Cada una de las hermanas vive el viaje de manera diferente, reflejando personalidades y expectativas propias. Con spoilers claros, la película muestra cómo Barbie intenta mantener todo bajo control, Skipper busca su independencia, Stacie quiere demostrar que ya no es una niña y Chelsea solo desea disfrutar del momento. Estas diferencias generan pequeños conflictos que, lejos de separarlas, permiten explorar cómo el afecto familiar se construye a partir de aceptar al otro tal como es.
El eje emocional de la historia surge cuando Barbie conoce a un pony que parece comprenderla de una forma especial.
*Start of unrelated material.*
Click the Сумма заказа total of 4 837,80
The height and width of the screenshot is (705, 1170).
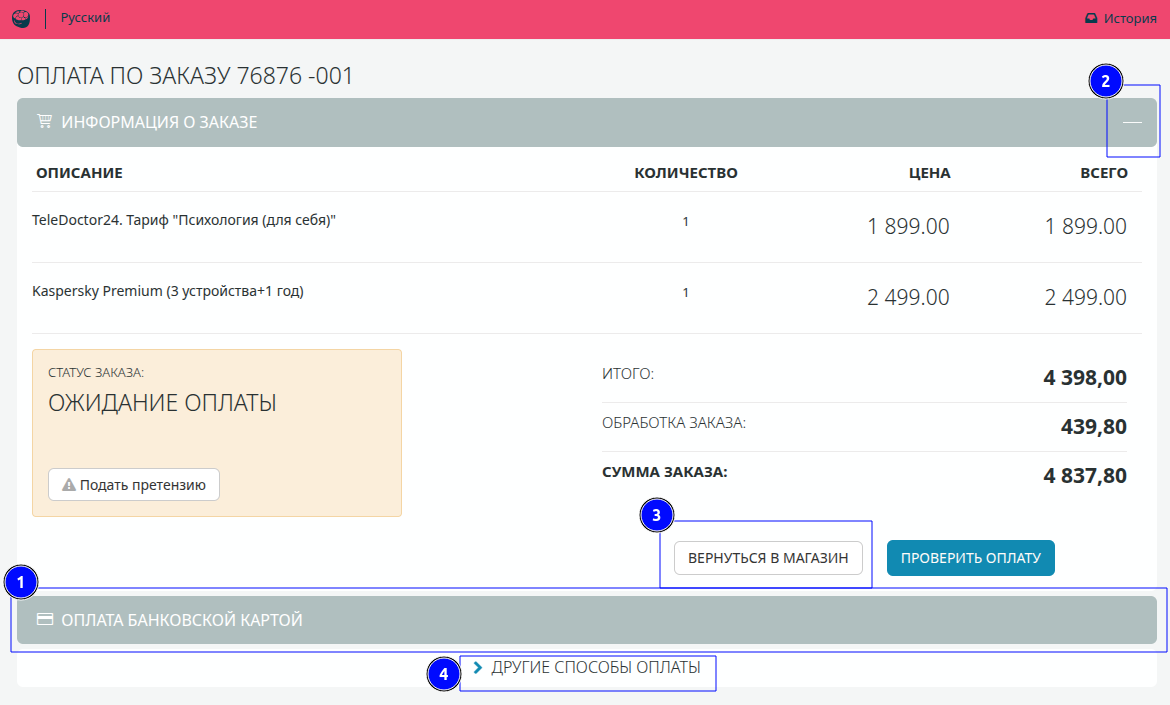(x=1084, y=476)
Con spoilers evidentes, se revela que este vínculo no es casual y que el animal se convierte en un espejo de las propias inseguridades y deseos de la protagonista. El cuidado del pony despierta en Barbie una sensibilidad distinta, alejándola de la necesidad de controlar y acercándola a la escucha y la empatía.
El entorno alpino no es solo un escenario, sino un elemento narrativo clave. La película utiliza la naturaleza como un espacio donde las hermanas se enfrentan a desafíos fuera de su zona de confort. Con spoilers claros, se muestra cómo el contacto con lo simple y lo impredecible las obliga a cooperar y a confiar unas en otras. El paisaje refuerza la idea de que el crecimiento personal muchas veces ocurre lejos de lo conocido.
El punto de quiebre llega cuando Barbie comprende que no siempre puede resolverlo todo por sí sola. Al permitir que sus hermanas tomen decisiones y asuman riesgos, fortalece el vínculo entre ellas. La película subraya que confiar no significa perder el control, sino compartir la responsabilidad y reconocer el valor del apoyo mutuo dentro de la familia.
Barbie y sus hermanas en una historia de ponis concluye con un mensaje sencillo pero profundo: crecer es un proceso compartido. El final celebra la unión familiar, la empatía y la capacidad de aprender unos de otros. Sin grandes villanos ni conflictos extremos, la película deja una enseñanza duradera sobre la importancia de la familia, el respeto por la naturaleza y la belleza de avanzar juntas, incluso cuando los caminos parecen inciertos.